With its 200 detailed recipes filled with techniques, including illustrated step-by-step directions, The Big Book of Baking & Viennoiserie is a genuine masterpiece.

From rustic sourdough loaves to buttery croissants and delicate Danish pastries, this book covers the full spectrum of baking and viennoiserie. Learn how to work with yeast, master laminated doughs, and troubleshoot common issues with confidence.

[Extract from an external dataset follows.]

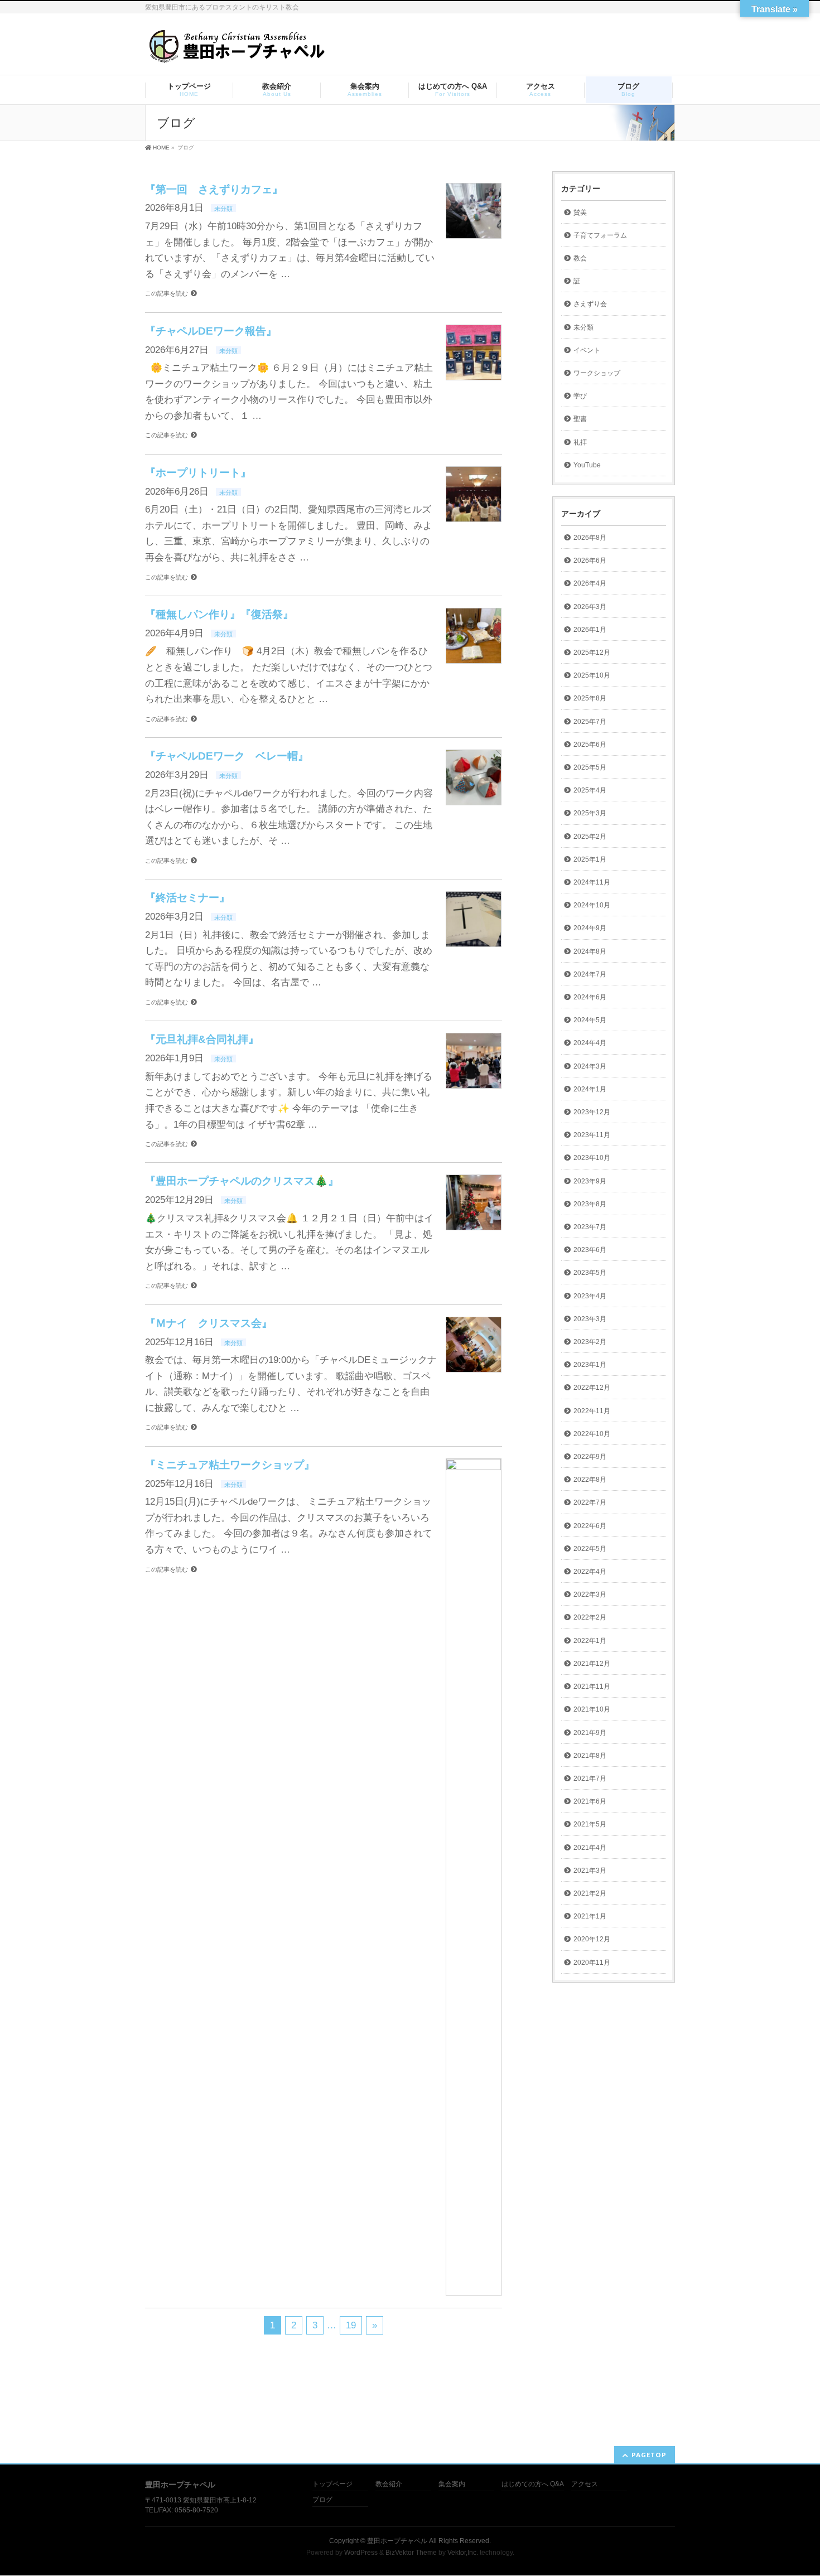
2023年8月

With tips from professional chefs and a wide range of recipes—from everyday favorites to festive showstoppers—you’ll be equipped to bake with precision and flair.

Perfect for home bakers, culinary students, and professionals alike, this expanded edition is more than a cookbook—it’s a celebration of the craft, science, and joy of baking.

Let the six experts behind this book—Jérémy Ballester, Brian Boclet, Jean-Marie Lanio, Olivier Magne (MOF), Thomas Marie (MOF), and Patrice Mitaillé—share their expertise and offer you a complete overview of baking and viennoiserie. This gorgeous book is the perfect gift for the baker in your life, whether they're already at the professional level or simply dream of reaching those heights.

The six authors are highly esteemed experts in their fields, including two acclaimed chefs, Olivier Magne and Thomas Marie, who have earned the prestigious title of Meilleur Ouvrier de France. Driven by their passion for baking, Jérémy Ballester and Jean-Marie Lanio relocated to Seoul, where they lead master classes. Brian Boclet, Patrice Mitaillé, Lanio, and Marie share their expertise by teaching at the renowned Ecole Hôtelière de Lausanne in Switzerland. Magne now helms his family’s bakery, specializing in artisanal sourdough breads.